На Столыпине этот рок России отразился особенно ярко. Он подошел к власти без груза прошлого, без нахрапа и интриги, в сиянии почти детской и политической чистоты – юным, обаятельным, смелым. Его вынесла волна злого российского волнения, как буря выбрасывает перламутровую раковину с таящейся в ней жемчужиной. Но раскрыть эту раковину так и не удалось. В пламени и в грязи политической свалки и дворцовых интриг раковина плотно замкнулась, а то, что из нее просочилось, было продуктом распада. Но окончательно убить замкнувшийся государственный талант Столыпина не удалось: он вспыхивал яркими, хотя и короткими молниями. Даже вторая, социалистическая Дума ахнула и зажмурилась от одной из таких молний, когда не в бровь, а в глаз с неведомой еще смелостью и простотой ей было брошено: «Вам нужны великие потрясения – нам нужна великая Россия»246. Такими же яркими молниями были аграрная реформа, рабочее законодательство, подъем воинской мощи, борьба с реакцией, а рядом – мелкие уколы, месть, насилие и кумовство. Осерчав, напр[имер], на меня за мои статьи в «С.-Петербургских ведомостях», этот «рыцарь» власти задумал меня уморить голодом, для чего и внес в Думу закон об уничтожении «Петербургских» и «Московских ведомостей», установленных сводом российских законов. Неугодных ему чиновников Столыпин увольнял беспощадно, а на высшие посты насажал своих родственников. Замуровавшись в Елагинском дворце, он установил там почти царский церемониал и проникнуть к нему было труднее, чем к царю. Его расправа с Дурново и Треповым, роспуск на три дня Думы и Государственного Совета247, смехотворная «частная» газета «Россия» и назначения никому не известных саратовцев, все это и множество мелочей, о которых говорить не хочется, бесследно стирало молниеносные проявления его гения. Кроме Гучкова ведь им управляли еще две роковые личности: Крыжановский (автор нового выборного закона) и знаменитый выкрест Гурлянд248. Вращаясь в этом созвездии под гнетом снобизма, Столыпин умудрился рассориться даже с таким уравновешенным консерватором, своим коллегой, как Коковцов. Так же, как Горемыкин в свое время оказался левее Витте, так и Коковцов очутился ошую Столыпина.
* * *
Автор злостных «Мемуаров», мучительно завидовавший Столыпину, обозвал его «всероссийским губернатором» и «штык-юнкером». Витте не отличался остроумием. В любой стране Столыпин, воспитанный на парламентаризме, оказался бы блестящим премьером типа Бриана и Кайо249. Но, попав между двух враждующих стихий – Думой и двором, сплюснутый между ними, задерганный, зацуканный справа и слева, осмеянный кадетами и обольщенный октябристами, этот зародыш российского Питта250 не имел времени ни вникнуть в таинственную суть процесса русской болезни, ни облечься в доспехи истинного государственного деятеля. Цицерон остался только Цицероном. Столыпин стал не столько «штык-юнкером», сколько Заратустрой российского безвременья.
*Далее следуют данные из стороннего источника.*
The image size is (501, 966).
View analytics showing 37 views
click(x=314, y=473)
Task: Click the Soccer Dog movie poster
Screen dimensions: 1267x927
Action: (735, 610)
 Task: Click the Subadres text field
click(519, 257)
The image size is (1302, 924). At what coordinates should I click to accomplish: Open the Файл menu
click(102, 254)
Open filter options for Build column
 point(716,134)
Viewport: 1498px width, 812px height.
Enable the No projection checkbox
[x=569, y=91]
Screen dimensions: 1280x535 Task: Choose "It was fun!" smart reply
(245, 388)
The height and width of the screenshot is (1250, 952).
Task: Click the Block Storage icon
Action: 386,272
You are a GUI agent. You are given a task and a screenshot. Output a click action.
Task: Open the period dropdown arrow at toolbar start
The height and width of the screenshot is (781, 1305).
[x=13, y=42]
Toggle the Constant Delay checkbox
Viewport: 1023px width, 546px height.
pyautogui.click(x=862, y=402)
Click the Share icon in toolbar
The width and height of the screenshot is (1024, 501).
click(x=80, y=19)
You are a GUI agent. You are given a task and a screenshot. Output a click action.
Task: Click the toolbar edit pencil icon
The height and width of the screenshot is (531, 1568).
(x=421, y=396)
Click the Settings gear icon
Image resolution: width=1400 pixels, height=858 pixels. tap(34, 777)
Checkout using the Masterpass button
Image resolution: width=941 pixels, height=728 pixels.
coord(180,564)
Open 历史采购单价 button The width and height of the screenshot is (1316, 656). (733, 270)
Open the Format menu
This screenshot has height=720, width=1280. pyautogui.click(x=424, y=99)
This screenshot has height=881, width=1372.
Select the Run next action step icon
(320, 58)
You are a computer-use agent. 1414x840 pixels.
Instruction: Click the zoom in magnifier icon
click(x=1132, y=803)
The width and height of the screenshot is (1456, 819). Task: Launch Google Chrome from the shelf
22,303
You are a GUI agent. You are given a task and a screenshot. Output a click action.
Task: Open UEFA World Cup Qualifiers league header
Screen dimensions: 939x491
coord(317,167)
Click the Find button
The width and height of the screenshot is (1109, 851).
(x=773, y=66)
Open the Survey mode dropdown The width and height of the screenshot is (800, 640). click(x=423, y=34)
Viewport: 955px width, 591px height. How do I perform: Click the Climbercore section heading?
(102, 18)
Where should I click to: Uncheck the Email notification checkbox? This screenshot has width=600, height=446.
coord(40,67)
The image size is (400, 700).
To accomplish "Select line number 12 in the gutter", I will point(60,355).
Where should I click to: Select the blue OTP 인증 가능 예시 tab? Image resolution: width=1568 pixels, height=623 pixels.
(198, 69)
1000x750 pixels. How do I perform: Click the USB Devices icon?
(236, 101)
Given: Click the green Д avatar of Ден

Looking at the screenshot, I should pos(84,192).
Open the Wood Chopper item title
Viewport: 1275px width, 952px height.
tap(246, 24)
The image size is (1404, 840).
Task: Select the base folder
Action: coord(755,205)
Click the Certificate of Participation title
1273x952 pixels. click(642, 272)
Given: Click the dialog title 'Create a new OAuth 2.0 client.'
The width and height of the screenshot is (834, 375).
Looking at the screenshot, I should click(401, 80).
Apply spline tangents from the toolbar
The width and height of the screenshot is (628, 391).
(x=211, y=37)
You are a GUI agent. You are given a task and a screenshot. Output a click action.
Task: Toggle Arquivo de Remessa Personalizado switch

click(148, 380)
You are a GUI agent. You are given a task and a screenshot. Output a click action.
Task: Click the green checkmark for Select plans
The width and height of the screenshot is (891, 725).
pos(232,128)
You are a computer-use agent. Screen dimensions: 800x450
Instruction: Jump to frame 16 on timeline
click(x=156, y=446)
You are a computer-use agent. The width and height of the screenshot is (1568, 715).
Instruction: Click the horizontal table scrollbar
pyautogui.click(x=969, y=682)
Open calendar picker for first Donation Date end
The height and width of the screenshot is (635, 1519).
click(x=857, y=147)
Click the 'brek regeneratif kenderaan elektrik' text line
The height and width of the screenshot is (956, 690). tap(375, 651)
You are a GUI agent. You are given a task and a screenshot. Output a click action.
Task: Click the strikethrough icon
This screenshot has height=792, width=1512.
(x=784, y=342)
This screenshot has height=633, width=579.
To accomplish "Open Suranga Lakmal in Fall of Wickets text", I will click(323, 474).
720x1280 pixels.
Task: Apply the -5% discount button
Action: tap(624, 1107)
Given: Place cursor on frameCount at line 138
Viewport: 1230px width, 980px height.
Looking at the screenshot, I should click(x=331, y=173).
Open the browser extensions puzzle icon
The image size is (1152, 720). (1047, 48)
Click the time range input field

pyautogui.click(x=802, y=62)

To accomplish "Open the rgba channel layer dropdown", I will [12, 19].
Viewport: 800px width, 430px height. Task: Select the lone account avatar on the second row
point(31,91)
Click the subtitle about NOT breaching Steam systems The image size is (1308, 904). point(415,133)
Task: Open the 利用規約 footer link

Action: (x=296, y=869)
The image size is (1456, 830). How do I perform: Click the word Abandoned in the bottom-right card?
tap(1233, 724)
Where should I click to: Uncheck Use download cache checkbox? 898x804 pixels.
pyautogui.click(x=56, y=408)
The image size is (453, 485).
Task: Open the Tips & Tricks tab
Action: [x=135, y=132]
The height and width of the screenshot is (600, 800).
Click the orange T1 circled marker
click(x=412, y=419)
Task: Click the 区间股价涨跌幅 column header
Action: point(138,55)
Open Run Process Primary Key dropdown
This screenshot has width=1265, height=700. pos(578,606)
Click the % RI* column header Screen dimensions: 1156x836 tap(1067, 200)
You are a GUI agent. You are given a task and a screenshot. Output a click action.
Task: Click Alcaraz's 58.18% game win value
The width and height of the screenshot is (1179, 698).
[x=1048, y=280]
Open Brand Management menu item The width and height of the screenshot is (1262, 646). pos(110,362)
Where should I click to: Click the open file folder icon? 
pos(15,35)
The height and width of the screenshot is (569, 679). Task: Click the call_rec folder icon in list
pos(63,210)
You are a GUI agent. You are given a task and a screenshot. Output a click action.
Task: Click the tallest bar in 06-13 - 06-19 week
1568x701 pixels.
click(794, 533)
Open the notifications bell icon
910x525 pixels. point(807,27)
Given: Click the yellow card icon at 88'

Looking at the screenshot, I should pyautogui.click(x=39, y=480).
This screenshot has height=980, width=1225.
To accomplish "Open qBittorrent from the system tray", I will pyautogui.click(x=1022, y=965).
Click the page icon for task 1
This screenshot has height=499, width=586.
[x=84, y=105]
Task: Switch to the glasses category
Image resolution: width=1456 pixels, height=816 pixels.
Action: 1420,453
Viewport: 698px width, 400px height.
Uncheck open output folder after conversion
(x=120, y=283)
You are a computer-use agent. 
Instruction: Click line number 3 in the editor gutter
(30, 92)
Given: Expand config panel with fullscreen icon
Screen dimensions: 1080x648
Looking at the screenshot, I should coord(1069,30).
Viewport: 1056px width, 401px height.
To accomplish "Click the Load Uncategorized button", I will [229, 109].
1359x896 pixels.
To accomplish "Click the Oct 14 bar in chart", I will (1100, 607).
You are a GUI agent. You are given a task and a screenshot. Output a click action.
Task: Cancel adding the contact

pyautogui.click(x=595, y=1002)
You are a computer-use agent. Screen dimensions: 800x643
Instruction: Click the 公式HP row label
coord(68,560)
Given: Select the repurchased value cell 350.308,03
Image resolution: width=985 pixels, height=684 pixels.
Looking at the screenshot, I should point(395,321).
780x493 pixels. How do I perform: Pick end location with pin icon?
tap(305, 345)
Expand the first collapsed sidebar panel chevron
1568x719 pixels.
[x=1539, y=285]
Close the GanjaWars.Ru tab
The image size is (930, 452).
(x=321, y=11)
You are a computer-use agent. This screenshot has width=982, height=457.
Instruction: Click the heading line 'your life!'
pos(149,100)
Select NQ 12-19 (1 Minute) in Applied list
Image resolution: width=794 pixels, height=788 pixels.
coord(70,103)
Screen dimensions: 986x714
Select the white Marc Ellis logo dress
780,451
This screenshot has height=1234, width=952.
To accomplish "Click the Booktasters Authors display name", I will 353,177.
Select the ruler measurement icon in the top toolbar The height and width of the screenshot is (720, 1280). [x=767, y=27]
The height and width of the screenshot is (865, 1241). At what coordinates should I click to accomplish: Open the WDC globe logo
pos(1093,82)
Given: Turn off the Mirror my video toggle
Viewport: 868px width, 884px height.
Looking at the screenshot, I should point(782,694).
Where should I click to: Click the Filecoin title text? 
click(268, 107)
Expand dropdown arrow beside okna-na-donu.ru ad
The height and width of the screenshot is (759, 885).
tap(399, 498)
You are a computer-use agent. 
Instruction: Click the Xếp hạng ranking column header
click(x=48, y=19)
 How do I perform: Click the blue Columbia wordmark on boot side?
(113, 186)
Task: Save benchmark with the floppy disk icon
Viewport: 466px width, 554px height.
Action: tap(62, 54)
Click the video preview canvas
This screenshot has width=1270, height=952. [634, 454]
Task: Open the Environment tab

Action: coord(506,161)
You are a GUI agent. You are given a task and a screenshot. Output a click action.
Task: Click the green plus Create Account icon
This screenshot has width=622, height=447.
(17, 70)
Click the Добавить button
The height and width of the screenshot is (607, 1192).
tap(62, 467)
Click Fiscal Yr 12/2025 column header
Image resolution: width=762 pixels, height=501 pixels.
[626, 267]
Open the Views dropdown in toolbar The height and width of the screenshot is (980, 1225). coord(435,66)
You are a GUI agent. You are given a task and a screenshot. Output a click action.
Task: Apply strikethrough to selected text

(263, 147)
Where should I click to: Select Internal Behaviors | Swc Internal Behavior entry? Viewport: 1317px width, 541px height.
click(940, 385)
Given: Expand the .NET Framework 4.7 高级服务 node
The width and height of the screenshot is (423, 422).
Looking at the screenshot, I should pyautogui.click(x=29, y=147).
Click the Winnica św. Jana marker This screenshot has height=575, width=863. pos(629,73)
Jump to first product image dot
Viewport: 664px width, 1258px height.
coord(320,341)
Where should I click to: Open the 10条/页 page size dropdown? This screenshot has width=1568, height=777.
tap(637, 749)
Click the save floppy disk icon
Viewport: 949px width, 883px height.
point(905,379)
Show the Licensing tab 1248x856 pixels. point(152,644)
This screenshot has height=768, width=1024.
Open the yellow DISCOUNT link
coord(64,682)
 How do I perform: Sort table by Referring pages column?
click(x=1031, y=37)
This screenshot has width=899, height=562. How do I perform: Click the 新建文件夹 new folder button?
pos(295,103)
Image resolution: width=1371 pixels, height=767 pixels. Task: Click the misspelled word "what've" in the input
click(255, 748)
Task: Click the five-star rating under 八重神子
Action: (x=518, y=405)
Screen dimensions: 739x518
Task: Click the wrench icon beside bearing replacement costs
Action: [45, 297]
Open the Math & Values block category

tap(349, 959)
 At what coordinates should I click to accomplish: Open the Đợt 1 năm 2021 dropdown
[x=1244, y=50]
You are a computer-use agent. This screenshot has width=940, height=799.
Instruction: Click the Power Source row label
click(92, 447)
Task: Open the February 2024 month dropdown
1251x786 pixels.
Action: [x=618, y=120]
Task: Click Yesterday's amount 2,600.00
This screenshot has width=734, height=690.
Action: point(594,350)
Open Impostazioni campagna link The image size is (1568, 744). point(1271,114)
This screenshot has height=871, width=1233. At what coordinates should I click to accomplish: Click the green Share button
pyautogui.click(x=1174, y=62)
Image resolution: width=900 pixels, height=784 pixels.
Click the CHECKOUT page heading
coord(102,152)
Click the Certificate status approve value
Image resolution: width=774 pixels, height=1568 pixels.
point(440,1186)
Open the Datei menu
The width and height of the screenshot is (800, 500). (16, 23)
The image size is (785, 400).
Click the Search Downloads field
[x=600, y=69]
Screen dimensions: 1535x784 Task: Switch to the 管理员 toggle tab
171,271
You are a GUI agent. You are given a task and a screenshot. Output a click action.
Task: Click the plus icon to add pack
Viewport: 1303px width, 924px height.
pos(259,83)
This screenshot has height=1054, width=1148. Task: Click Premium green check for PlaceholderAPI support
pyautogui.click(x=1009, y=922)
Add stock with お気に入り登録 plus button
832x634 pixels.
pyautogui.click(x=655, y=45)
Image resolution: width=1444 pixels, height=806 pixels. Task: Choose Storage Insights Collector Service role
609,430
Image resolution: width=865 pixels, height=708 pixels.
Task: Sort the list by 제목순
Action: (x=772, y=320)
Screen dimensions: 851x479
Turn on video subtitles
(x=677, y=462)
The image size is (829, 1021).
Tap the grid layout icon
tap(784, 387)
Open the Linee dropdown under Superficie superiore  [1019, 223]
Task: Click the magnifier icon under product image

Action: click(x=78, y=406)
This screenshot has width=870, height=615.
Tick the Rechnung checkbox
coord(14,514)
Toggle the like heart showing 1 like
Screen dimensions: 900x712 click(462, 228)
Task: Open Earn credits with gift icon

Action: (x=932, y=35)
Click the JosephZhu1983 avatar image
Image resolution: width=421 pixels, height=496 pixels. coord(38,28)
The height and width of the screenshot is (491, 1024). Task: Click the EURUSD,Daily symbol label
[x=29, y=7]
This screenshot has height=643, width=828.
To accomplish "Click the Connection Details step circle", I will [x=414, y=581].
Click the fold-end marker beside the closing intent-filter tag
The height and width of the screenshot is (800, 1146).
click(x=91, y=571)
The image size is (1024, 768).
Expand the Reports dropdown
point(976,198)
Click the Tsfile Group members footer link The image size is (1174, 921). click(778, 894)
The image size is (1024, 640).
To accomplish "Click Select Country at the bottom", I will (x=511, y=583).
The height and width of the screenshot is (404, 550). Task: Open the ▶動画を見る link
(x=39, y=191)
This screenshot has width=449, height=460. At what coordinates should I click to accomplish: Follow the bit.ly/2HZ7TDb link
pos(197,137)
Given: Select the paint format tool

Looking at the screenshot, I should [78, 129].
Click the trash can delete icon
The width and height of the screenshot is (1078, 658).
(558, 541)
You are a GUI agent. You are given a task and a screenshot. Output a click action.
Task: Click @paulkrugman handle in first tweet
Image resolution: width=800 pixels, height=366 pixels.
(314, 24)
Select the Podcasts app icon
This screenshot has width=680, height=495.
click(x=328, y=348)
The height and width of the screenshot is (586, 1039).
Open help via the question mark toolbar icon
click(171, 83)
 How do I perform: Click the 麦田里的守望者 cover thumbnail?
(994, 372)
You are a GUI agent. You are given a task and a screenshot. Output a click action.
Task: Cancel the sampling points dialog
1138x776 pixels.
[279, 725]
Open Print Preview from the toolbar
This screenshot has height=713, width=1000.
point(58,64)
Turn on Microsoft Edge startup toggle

Как и Плеве, Столыпин у порога насильственной смерти был убежден, что крамола на цепи. Разудалый Курлов251 между оргиями разврата и оргиями палачества усердно копировал Плеве. Охрана Столыпина была усеяна Азефами и Дегаевыми. Падая под пулей агента охраны252, Столыпин перекрестил рядом стоявшего царя. В этом смиренном жесте – позднее сознание ошибки его короткого властвования. В Столыпине умирающем вспыхнул последним пламенем Столыпин живой и юный и… чистый. Этот последний столыпинский жест – что песнь умирающего лебедя. Ни Витте, ни Плеве, ни даже Сипягин на него не были способны. Витте из могилы вылил на царя ушат помоев. Столыпин, умирая, его благословил – вот две мерки душ, два типа властителей! Витте прошел по русской жизни судорожной гримасой, Столыпин начал звучным аккордом Рудина и кончил стоном Бориса Годунова.